|Budget Amount *help
¥2,100,000 (Direct Cost : ¥2,100,000)
Fiscal Year 1994 : ¥900,000 (Direct Cost : ¥900,000)
Fiscal Year 1993 : ¥1,200,000 (Direct Cost : ¥1,200,000)
A series of experiments was conducted to examine the role of glutamate in the behavioral and neurotoxic effects of methamphetamine (MA). Rats treated with MA accoding to an escalating dose schedule (2.5,5,7.5 and 10.0 mg/kg, sc, twice a day on days 1,3,5 and 7, respectively) indicated behavioral sensitization. Pretreatment with either a noncompetitive (MK-801,0.5 mg/kg, ip) or a competitive (D-CPP-ene, 20 mg/kg, ip) NMDA antagonist prior to MA administration prevented the development of behavioral sensitization.

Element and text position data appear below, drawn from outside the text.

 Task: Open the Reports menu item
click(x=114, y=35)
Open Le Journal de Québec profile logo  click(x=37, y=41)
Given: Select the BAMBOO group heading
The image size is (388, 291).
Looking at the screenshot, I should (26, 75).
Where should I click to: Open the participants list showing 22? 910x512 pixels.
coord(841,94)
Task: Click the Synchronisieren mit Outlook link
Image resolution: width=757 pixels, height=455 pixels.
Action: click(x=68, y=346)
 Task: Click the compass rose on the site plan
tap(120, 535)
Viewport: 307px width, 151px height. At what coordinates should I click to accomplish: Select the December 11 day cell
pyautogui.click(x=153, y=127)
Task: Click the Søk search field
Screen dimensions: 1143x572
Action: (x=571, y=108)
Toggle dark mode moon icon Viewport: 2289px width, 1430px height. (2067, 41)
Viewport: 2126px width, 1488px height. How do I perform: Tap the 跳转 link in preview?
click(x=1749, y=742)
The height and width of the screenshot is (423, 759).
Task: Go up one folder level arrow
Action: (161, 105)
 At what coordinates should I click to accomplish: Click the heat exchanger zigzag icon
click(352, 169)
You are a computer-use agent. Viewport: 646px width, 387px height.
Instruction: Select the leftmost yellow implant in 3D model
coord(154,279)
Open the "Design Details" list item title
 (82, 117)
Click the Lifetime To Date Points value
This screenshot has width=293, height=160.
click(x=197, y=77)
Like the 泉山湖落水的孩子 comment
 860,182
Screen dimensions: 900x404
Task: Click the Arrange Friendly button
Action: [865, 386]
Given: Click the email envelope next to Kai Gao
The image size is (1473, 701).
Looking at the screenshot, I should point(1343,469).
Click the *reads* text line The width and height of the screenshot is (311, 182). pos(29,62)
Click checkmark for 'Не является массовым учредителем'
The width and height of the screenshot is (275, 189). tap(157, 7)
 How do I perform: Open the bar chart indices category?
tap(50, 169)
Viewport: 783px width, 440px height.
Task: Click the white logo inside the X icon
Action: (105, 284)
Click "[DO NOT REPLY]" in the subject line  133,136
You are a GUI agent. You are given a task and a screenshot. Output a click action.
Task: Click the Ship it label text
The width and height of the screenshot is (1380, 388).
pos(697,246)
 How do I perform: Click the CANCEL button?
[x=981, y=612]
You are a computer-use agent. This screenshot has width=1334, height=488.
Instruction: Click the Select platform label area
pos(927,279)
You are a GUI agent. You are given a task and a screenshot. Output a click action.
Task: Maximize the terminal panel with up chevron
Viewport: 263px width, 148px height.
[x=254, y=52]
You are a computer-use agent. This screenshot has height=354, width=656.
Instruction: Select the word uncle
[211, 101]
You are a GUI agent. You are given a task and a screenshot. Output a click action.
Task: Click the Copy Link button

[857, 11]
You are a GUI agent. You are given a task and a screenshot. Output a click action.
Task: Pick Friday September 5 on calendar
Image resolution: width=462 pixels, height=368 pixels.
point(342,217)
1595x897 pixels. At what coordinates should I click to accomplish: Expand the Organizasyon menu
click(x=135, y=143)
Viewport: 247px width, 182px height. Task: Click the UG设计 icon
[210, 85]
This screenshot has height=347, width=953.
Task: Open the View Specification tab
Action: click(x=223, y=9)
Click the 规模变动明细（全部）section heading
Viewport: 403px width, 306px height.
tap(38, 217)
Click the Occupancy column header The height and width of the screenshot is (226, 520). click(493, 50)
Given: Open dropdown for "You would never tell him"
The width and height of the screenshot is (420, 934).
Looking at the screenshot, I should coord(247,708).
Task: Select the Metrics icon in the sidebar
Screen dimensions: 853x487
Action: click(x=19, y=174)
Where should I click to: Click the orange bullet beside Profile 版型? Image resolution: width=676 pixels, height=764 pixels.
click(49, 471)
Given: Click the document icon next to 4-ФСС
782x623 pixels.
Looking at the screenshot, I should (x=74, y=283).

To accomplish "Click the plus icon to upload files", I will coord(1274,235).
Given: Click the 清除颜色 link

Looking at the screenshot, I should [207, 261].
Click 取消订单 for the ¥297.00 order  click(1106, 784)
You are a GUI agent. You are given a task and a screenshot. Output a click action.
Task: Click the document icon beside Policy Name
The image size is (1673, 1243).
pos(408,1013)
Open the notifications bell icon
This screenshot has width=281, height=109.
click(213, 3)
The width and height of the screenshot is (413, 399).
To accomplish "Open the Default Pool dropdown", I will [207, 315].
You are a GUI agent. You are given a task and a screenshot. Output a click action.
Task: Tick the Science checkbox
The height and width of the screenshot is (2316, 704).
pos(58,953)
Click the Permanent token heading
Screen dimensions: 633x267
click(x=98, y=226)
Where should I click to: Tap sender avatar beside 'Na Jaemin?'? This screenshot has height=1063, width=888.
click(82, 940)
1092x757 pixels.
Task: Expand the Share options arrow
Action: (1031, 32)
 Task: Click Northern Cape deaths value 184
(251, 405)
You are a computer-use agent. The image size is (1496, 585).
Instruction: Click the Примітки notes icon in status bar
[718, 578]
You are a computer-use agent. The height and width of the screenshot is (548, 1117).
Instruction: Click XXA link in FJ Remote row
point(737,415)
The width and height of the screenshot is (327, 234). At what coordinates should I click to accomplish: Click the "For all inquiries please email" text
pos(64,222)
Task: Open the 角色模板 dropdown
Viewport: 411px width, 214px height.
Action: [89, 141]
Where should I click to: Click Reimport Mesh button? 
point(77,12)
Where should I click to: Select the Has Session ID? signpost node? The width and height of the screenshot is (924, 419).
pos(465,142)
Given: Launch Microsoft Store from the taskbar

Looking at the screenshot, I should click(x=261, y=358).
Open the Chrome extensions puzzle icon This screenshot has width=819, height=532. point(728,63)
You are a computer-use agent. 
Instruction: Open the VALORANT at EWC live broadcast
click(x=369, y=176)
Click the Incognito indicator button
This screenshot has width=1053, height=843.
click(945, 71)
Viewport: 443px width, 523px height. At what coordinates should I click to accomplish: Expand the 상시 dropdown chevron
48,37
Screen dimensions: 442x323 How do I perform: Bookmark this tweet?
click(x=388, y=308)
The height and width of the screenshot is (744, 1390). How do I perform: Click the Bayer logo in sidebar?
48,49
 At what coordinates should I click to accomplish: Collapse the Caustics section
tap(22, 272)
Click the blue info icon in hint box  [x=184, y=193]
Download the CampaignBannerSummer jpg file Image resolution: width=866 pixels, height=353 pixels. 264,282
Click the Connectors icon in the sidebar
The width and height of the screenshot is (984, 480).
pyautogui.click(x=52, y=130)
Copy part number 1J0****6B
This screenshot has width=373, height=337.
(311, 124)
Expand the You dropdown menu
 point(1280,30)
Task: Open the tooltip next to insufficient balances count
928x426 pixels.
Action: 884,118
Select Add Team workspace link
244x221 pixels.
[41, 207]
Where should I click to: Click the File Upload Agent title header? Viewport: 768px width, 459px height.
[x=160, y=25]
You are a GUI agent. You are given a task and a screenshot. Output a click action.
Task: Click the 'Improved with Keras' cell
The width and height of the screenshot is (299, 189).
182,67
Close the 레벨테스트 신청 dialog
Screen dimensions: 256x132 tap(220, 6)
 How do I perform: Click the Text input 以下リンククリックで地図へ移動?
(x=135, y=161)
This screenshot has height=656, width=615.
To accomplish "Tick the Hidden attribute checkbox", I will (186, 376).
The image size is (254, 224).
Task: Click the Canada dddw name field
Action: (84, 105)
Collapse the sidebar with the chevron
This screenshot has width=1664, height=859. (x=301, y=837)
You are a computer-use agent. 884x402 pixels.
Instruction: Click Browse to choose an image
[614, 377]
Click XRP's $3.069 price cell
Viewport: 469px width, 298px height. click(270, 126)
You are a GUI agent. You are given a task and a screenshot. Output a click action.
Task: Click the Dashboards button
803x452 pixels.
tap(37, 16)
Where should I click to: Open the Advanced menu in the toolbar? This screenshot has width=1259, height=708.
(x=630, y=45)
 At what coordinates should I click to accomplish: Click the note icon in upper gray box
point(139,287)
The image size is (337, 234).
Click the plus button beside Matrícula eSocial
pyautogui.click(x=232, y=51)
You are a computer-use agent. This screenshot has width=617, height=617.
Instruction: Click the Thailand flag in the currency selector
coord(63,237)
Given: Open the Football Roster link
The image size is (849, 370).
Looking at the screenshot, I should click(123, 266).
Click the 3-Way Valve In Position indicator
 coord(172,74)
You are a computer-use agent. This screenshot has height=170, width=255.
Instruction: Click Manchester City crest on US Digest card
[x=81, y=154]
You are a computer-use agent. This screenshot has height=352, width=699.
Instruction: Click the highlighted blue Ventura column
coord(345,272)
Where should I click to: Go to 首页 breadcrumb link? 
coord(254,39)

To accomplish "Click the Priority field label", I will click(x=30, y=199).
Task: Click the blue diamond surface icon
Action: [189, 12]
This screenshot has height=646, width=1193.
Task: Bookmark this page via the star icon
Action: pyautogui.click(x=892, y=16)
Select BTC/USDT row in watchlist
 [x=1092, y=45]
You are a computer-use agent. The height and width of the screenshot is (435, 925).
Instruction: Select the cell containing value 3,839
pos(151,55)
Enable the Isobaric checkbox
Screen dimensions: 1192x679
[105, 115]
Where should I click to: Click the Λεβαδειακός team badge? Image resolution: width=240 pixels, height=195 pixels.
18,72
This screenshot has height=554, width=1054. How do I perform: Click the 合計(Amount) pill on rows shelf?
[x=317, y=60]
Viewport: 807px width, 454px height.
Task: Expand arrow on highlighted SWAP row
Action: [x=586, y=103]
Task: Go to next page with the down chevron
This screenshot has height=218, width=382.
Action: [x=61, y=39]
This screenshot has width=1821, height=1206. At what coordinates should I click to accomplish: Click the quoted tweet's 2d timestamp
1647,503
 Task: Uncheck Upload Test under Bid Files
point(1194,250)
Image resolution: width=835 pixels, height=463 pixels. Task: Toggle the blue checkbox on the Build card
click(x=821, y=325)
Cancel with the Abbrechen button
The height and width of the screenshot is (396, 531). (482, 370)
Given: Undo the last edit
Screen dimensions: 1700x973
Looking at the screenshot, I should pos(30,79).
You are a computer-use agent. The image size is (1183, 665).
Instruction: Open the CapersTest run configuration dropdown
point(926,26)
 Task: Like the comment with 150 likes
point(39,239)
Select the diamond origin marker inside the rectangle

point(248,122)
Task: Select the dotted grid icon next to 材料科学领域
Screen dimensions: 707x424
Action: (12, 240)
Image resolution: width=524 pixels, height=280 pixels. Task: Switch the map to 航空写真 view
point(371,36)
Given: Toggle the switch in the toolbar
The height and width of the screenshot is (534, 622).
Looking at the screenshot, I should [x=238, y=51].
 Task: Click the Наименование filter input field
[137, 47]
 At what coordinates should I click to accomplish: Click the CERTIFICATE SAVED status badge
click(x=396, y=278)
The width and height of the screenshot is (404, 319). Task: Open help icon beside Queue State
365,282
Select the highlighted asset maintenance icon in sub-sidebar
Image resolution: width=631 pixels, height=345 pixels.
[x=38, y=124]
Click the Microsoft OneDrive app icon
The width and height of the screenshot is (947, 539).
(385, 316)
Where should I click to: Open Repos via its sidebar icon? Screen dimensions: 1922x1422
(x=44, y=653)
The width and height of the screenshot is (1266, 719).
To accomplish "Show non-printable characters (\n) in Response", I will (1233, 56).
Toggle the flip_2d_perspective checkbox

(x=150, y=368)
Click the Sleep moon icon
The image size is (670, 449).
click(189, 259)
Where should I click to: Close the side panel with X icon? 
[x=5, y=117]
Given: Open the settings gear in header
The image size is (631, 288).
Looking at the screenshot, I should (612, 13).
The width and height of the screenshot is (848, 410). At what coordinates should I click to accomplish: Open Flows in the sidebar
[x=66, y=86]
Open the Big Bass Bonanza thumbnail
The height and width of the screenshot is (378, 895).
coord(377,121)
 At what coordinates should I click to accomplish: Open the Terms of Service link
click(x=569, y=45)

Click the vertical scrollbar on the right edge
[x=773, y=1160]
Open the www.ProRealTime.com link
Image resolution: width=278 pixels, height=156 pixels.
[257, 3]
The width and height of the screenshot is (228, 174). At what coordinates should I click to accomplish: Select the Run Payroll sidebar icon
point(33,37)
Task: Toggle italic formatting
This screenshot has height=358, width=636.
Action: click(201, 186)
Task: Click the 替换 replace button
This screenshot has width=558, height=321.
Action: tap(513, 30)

On the other hand, rats treated with four injections of MA (5.0 or 7.5 mg/kg, sc, at 2 hr intervals) caused significant decrements (40-60% of control values) in levels of DA in the striatum and 5-HT in various brain regions. These decreases in DA and 5-HT were prevented by pretreatment with MK-801 or D-CPP-ene. Microdialysis studies revealed that the toxic dose of MA significantly increased levels of glutamate in the striatum.
Effects of Nitric Oxide (NO) syntase inhibition on MA-induced behavior and behavioral sensitization were also examined. Nw-nitro-L-arginine methyl ester, an inhibitor of NO synthase, significantly decreased the level of locomotion and stereotypy. In addition, the inhibitor reduced the degree of sensitization to sterotypy stimulating effect of MA.
These results suggest that the glutamatergic system plays an important role for MA-induced behavioral sensitization and neurotoxicity.